The risks associated with this kind of exchange are numerous and they should be avoided by users. Because it rarely requires any means of identification or KYC/AML, it can be easily used by scammers or fraudsters to exploit innocent users who are not aware of its dangers. Some of these nested exchanges buy and sell crypto assets in person with cash payments.
Engaging with a nested exchange means you are putting your funds in the hands of an account you are not familiar with hence, no security guarantees you will get your funds back.
Any exchange that allows users to trade instantly without any limits should be questioned and as such, proper investigation should be carried out to check the source of funds using a blockchain explorer.
How Nested Exchanges Work
Because of how impatient a user can get having to go through the KYC and AML process, they often result in using nested exchanges. The essence of decentralization is indeed to bring anonymity but not without security ensuring users' safety of their crypto assets.
Here's an example of how nested exchanges work:
It is quite simple and fast. Let’s say a buyer wants to exchange their USDT for Ethereum, all they need to do is make a deposit of the amount of USDT that they want to exchange, the nested exchange takes it up from there and completes the transaction on their account on a trusted exchange. Once the transaction is completed the buyer gets his or her converted funds hence, the transaction is completed instantly.
This can be tempting because the buyer doesn't need any form of registration or KYC to exchange one crypto asset for another therefore, they are comfortable using this means. It becomes easy for any form of money laundering activity to happen without any trace.
Dangers of Using a Nested Exchange
Carrying out transactions through a nested exchange brings back one of the striking issues confronting the traditional banking system in the cryptocurrency space which is money laundering. Money laundering involves a financial transaction scheme where launderers change money that is gotten through illegal means such as drug trafficking, crimes, and theft into a legitimate business to conceal the source, destination, and identity of the illegally obtained funds.
No doubt, it is easy for nested exchanges to hide under the guise of cryptocurrency because it's still a growing space where everyone is allowed to participate. This act can bring down a centralized crypto exchange if any illicit transaction is traced through them.
Here are a few highlighted dangers of using a Nested exchange
They operate as an independent body without any regulatory system hence, there’s no guarantee that your funds are safe;
All your funds can get missing if there’s any trace found on the nested exchange for illegal transactions;
Nested exchanges can be used to fund terrorism and all forms of crime;
You could get arrested and face law enforcement agencies if you are involved with nested exchanges supporting crimes.
How to Spot a Nested Exchange
Without the use of nested exchanges, centralized exchanges will smoothly thrive in the cryptocurrency space with less risk associated. However, newbies can easily fall victim to nested exchanges, so we will be highlighting some of them.
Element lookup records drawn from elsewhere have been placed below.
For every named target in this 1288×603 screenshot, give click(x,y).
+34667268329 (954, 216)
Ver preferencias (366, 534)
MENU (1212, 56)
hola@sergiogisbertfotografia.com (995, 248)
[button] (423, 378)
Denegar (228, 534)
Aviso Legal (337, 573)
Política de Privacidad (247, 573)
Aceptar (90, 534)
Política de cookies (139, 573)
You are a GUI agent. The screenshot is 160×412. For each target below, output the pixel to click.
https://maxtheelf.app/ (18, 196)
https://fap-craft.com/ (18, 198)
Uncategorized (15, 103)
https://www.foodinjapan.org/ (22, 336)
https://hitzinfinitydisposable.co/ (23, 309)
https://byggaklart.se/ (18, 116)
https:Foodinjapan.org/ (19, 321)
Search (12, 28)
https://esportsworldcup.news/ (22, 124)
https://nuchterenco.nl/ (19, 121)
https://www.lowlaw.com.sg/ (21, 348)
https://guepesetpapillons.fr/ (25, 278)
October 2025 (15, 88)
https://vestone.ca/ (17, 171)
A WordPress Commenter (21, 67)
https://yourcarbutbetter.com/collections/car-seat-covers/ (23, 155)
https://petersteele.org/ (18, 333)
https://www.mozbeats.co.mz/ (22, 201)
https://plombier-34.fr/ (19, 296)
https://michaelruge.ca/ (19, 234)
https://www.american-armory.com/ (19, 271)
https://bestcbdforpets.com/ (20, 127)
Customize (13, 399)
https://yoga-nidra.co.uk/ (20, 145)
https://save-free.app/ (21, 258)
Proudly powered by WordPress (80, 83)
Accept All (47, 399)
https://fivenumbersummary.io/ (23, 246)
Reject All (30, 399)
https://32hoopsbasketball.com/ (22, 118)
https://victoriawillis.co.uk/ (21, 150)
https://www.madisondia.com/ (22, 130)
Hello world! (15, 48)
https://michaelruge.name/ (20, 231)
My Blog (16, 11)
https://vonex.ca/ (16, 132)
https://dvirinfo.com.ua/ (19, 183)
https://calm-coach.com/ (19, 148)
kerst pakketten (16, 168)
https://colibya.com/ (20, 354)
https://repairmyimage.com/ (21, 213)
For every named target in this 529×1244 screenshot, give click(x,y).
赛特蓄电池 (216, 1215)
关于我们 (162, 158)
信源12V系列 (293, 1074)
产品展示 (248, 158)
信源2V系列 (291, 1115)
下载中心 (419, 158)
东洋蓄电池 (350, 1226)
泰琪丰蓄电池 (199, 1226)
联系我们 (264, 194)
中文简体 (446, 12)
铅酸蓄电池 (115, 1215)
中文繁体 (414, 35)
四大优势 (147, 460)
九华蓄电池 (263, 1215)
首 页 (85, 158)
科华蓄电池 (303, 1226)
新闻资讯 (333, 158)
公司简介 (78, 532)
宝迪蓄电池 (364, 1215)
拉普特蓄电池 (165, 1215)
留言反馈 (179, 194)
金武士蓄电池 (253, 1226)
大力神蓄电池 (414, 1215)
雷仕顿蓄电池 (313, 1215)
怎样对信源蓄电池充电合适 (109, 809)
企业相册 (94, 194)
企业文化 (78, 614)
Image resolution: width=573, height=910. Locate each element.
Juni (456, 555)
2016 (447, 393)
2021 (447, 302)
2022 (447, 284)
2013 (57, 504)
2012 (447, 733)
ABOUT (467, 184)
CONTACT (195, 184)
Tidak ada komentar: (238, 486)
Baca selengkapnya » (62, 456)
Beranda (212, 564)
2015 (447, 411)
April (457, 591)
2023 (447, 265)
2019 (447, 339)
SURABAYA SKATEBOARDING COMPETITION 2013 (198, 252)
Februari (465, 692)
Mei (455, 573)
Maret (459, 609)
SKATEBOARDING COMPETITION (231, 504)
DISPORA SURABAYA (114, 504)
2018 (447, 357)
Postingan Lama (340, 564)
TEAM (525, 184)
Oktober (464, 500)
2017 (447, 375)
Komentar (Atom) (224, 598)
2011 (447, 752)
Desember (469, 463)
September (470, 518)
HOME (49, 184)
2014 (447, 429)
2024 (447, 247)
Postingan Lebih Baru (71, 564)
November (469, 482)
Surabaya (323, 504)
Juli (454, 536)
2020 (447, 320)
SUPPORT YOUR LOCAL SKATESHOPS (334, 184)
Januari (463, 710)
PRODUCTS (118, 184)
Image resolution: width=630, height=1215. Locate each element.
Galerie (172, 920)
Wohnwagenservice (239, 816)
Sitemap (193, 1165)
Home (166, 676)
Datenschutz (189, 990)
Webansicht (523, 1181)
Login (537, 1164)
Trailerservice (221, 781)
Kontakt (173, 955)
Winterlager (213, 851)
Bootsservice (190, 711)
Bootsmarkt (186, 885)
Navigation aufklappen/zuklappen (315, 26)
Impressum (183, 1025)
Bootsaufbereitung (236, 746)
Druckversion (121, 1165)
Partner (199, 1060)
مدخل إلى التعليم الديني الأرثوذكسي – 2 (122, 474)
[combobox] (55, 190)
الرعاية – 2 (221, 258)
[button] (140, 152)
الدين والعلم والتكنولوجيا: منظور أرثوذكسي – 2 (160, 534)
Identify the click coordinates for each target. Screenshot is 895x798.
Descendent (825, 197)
They do not have transaction limits and they have little or no sign-up requirement
There’s little or no AML or KYC requirement on nested exchanges
They operate secretly under a regulated/trusted crypto exchange without their knowledge
Their rates are not regulated hence, they can especially exploit traders on their platform
We believe users can now easily identify nested exchanges. Without going through a trusted crypto exchange, it is easy to get scammed. Don’t be deceived by their offers to access all their features without any means of verification because this kind of platform may turn out to be suspicious.
Ensure to investigate by using a blockchain explorer to verify where your crypto is coming from. Users are advised to stick to trusted crypto exchanges to prevent funds from being siphoned or stolen. Finally, if you notice any external account you are not familiar with, don't proceed with such a transaction. Stay SAFU.